Politicians pushed to declare family members’ interests

Monday 06 December 2021

Politicians pushed to declare family members’ interests

Jersey politicians will be made to declare the business interests of their family members or anyone they have a “close relationship with” under new plans to strengthen conflict of interest rules.

Currently, States Members only have to declare the businesses and land they have an interest in, and things that are gifted to them, as well as their spouse, civil partner or cohabit, but do not specify any wider family beyond this.

But the panel of politicians responsible for overseeing the running of the States Assembly and keeping States Members in check – the Privileges and Procedures Committee (PPC) – is pushing to tighten up protocols that protect against conflicts of interest as part of a planned overhaul of States Members’ Code of Conduct.

According to PPC Chair Deputy Carina Alves, proposals due to be lodged this month and voted on by States Members next year will extend the definition of a 'relevant person' to include:

A) The member's spouse, civil partner, or co-habiteee.

B) A child of the member or of their spouse, civil partner, or co-habitee

C) A dependent of a child referred to in Part B.

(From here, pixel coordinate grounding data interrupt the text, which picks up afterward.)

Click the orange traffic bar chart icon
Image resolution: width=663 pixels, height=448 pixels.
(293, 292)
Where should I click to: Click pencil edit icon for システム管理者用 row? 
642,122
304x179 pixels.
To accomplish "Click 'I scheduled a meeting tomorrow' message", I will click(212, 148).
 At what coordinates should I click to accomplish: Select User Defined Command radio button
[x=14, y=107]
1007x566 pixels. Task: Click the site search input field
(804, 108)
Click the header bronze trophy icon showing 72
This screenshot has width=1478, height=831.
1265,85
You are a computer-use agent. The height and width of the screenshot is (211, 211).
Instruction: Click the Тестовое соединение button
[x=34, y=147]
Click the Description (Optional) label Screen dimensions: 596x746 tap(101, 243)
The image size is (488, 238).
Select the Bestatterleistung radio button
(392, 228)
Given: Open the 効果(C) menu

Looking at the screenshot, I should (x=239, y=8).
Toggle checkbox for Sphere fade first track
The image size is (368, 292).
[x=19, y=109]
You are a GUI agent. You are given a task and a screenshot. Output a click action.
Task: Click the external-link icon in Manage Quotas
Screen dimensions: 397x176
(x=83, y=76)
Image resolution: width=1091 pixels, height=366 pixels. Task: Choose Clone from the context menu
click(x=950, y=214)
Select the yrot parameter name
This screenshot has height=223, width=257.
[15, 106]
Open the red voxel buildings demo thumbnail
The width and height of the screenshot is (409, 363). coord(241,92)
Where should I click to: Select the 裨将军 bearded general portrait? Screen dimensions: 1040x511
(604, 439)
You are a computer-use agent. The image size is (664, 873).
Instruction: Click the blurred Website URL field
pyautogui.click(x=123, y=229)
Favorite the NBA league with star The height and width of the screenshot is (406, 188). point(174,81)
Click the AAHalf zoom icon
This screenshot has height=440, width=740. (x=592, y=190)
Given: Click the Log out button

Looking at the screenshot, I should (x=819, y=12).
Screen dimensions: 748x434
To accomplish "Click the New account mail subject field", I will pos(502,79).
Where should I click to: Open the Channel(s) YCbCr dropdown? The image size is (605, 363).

D) Any other relative or household member with whom the member has a close relationship.


Pictured: Chair of PPC Deputy Carina Alves explained that the new rules would see the definition of 'relevant person' altered.

Additionally, Deputy Alves outlined how more stringent rules will be put in place to make sure that States members declare UK land that they owned.

The rules for States Members declaring land is also outlined in the current Code of Conduct, which states "an elected member must register a description of any land sufficient to identify it, which is wholly owned, or jointly owned with another person."

Whilst some do already list their UK properties on the site, Deputy Alves said this would be "extending" the code to ensure all are registered.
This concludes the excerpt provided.